Quando faremos nossa próxima mudança de carreira? Talvez mais próximo do que imaginamos ou desejamos. Mesmo sendo assim, o momento de uma ruptura continua impactando muito os profissionais quando desligados das empresas em que trabalham.

Transições não são fáceis, em nenhum momento, mas faz tempo que é sabido que as mudanças fazem parte das carreiras e que o talento tem um ciclo finito. Claro que dá para postergar esse desfecho, mas não sem atenção para perceber o que está por vir. Afinal, talento também envelhece e perde valor.

Muito se tem falado sobre as transformações no mundo do trabalho. Tecnologia empregada cada vez mais, pessoas desempregadas cada vez mais. Uma realidade que demora a ser assimilada, embora racionalmente seja fato consumado.

Inúmeras dificuldades de adaptação, angústia diante do fato de não fazer mais parte de uma organização.
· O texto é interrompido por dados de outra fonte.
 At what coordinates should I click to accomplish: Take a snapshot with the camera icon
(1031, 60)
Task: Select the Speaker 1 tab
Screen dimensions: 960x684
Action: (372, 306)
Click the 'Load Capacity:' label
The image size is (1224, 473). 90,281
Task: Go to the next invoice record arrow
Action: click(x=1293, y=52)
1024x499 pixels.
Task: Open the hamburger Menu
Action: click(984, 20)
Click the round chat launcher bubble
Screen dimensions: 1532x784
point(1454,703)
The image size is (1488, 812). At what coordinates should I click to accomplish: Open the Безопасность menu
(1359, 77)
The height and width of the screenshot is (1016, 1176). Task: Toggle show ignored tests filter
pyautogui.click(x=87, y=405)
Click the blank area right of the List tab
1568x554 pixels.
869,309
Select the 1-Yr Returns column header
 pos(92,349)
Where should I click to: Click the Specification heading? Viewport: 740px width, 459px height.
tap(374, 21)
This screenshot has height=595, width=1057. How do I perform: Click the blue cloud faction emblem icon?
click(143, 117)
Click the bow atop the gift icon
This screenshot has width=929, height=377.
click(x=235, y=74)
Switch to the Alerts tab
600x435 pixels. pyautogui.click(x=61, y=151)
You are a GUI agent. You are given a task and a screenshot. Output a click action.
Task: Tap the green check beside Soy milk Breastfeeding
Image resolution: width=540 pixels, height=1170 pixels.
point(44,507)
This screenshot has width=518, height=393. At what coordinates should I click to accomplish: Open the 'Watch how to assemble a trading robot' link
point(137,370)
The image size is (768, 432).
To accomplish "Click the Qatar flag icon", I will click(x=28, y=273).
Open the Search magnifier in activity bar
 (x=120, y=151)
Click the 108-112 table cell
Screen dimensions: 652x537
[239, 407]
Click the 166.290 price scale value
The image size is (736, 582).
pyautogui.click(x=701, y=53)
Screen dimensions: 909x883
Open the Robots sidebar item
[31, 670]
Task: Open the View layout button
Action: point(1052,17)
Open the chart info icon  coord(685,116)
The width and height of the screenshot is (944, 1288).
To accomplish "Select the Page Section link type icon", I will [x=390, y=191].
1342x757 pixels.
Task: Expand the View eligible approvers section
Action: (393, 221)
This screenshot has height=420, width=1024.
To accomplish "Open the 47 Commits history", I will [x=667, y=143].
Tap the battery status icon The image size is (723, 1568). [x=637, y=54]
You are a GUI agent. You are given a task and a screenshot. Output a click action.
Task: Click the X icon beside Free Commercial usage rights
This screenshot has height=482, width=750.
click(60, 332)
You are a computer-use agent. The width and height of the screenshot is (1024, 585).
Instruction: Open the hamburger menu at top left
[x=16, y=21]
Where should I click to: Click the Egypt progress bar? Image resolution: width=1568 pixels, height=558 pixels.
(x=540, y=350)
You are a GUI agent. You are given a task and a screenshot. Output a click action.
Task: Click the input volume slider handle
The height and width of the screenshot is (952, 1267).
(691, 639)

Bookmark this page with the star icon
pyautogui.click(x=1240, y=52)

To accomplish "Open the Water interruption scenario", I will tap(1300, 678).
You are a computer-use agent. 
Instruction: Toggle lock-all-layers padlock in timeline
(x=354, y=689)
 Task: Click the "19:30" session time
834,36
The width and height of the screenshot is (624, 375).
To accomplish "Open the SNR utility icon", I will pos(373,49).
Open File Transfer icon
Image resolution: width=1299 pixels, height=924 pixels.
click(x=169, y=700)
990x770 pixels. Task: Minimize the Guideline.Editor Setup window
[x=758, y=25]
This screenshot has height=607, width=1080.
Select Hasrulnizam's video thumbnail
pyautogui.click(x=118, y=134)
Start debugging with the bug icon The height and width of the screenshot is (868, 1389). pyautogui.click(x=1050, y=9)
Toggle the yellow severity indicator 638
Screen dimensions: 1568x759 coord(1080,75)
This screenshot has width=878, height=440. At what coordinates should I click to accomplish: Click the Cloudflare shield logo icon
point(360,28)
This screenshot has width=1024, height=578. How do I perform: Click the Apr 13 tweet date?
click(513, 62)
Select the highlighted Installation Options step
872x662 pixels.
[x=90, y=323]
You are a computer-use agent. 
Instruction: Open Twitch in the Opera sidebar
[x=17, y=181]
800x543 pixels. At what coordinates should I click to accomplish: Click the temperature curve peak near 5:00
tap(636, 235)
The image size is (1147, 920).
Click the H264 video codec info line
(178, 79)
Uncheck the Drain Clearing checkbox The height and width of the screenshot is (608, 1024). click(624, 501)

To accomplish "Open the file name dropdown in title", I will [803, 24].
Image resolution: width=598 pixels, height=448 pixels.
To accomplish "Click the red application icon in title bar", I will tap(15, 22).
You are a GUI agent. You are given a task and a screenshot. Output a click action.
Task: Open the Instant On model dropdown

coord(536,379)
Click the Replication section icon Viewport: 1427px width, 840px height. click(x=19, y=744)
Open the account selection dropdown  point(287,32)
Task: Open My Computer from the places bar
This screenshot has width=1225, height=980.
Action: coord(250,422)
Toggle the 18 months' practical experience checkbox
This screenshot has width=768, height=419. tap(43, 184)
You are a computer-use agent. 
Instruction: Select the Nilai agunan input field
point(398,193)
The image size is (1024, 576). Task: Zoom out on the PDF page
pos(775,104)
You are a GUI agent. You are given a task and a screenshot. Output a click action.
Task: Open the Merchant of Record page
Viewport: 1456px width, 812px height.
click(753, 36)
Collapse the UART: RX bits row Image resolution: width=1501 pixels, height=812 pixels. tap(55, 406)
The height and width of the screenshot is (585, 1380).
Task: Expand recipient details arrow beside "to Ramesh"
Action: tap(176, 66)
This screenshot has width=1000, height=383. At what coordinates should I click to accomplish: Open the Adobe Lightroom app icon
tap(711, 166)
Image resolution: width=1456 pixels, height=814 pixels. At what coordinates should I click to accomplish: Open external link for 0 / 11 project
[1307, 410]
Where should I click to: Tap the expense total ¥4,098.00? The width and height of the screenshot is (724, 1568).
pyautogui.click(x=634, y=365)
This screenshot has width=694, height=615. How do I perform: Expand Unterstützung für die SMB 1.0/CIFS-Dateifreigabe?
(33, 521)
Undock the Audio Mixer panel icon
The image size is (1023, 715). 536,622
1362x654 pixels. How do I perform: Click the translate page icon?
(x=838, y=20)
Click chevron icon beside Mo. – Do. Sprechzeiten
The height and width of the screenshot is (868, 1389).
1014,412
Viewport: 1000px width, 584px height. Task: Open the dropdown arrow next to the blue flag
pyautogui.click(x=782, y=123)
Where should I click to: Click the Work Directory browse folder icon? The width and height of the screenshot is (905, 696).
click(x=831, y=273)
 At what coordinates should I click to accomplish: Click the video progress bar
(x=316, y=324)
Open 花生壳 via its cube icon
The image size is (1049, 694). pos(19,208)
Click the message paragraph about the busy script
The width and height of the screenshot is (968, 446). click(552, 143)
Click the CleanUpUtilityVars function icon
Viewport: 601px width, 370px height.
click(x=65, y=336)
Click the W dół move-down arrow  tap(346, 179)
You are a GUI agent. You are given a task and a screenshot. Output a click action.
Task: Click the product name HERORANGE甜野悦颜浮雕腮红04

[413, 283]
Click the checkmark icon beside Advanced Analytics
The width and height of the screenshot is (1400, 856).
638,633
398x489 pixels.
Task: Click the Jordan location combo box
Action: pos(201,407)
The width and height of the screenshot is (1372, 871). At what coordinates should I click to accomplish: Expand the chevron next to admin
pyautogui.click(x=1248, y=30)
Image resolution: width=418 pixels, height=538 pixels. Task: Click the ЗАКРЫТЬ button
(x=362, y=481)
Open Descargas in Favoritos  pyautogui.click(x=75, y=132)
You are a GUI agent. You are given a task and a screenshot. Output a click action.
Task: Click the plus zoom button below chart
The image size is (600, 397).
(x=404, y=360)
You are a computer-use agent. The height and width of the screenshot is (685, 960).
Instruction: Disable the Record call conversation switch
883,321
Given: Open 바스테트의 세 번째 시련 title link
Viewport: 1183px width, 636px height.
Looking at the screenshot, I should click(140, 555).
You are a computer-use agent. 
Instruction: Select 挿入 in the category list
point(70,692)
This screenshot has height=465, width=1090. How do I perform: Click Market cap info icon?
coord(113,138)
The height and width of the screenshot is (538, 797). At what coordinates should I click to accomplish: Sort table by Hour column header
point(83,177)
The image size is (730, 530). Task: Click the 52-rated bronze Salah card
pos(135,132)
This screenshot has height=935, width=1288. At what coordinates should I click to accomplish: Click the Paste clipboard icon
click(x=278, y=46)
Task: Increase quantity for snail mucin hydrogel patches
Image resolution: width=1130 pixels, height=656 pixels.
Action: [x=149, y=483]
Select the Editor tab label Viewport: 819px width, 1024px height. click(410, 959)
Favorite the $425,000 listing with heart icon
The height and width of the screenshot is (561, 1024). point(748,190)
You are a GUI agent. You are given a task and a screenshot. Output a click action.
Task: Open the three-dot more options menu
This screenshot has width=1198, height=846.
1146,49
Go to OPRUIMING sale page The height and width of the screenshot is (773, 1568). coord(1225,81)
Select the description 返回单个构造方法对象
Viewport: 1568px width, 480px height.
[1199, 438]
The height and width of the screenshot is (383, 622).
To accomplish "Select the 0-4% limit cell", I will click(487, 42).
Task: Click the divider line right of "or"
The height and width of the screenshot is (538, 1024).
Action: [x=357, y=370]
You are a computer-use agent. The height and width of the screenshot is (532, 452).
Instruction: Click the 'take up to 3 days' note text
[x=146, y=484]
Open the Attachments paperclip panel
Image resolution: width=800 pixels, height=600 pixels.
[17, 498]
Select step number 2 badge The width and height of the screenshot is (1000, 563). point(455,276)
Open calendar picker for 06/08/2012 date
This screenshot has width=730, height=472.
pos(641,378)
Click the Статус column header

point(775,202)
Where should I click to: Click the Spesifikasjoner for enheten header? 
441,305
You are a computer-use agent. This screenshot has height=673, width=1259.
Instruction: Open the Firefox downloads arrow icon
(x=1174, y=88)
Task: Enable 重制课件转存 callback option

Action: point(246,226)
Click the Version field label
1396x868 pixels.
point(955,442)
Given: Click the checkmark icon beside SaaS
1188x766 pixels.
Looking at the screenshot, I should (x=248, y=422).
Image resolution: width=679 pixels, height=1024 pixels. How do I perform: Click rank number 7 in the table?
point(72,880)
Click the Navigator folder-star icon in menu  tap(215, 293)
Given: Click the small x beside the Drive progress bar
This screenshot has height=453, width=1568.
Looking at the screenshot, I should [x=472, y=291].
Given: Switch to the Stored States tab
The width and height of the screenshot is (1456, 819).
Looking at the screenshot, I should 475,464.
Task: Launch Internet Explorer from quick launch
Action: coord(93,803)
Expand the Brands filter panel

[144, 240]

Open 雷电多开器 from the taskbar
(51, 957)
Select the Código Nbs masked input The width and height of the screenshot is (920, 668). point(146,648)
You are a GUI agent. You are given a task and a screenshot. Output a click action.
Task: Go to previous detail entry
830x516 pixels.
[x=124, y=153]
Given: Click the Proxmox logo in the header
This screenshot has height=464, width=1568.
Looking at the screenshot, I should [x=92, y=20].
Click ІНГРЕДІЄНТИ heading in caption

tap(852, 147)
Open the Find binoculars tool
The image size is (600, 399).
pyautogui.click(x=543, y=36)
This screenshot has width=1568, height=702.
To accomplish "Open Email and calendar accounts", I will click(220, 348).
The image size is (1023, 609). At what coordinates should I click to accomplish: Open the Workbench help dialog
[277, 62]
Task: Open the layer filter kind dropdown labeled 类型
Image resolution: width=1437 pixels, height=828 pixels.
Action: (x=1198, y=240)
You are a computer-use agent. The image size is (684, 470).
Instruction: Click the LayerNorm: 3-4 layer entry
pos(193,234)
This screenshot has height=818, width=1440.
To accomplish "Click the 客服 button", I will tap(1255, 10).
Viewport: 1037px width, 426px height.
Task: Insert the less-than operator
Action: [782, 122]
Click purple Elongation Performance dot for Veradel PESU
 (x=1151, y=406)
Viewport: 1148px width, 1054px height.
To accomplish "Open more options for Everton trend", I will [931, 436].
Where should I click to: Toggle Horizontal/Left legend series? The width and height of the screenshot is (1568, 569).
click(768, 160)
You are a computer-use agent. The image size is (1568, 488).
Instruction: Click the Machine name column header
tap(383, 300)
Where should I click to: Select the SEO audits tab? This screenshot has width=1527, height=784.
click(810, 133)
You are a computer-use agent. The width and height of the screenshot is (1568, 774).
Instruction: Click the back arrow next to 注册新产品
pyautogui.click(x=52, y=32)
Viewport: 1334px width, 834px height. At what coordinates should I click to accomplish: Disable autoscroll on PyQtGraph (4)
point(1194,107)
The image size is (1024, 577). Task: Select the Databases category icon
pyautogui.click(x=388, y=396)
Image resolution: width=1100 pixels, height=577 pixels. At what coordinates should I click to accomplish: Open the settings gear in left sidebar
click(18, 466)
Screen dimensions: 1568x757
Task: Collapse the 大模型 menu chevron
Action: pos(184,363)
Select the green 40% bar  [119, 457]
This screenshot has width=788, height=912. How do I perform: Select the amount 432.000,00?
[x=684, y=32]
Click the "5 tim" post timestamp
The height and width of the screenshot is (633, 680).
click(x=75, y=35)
Fato natural: depois da família, o lugar em que trabalhamos é um pouso seguro para os indivíduos e tem sido assim desde os Tempos Modernos de Chaplin. Sair de casa, ir para o trabalho: pensem há quanto tempo as pessoas foram moldadas para adquirir esse hábito. Difícil reformatar, ficar em casa trabalhando, não ter um lugar único para essa rotina, dedicar-se à profissão onde for possível se conectar. Nesse contexto, a tecnologia é uma aliada e, onde ela estiver, poderá haver trabalho.

Precisamos aprender a perceber alternativas e entender, definitivamente, que o que nos dará “trabalhabilidade” será nossa capacidade de criar relacionamentos. Pensamento crítico, adaptação, flexibilidade, tudo isso é importantíssimo – porém, sem relacionamentos, sem conversas, não haverá possibilidades de enfrentar mudanças.

Um olhar atento sobre mim, como indivíduo finito, em constante transformação e em permanente construção, e outro olhar mais atento ainda sobre o outro, somado a uma aguda percepção do mercado, o tempo todo, todo o tempo. Aprender a cada instante e entender também que ensinar pode ser uma alternativa de permanecer conectado, jovem e antenado.

Conhecimento, sempre uma virtude: a premissa de Sócrates pode ser uma saída. Ensinar gerações que virão pode atenuar a angústia  da transição e deixar a ruptura mais branda, diante de um bom legado.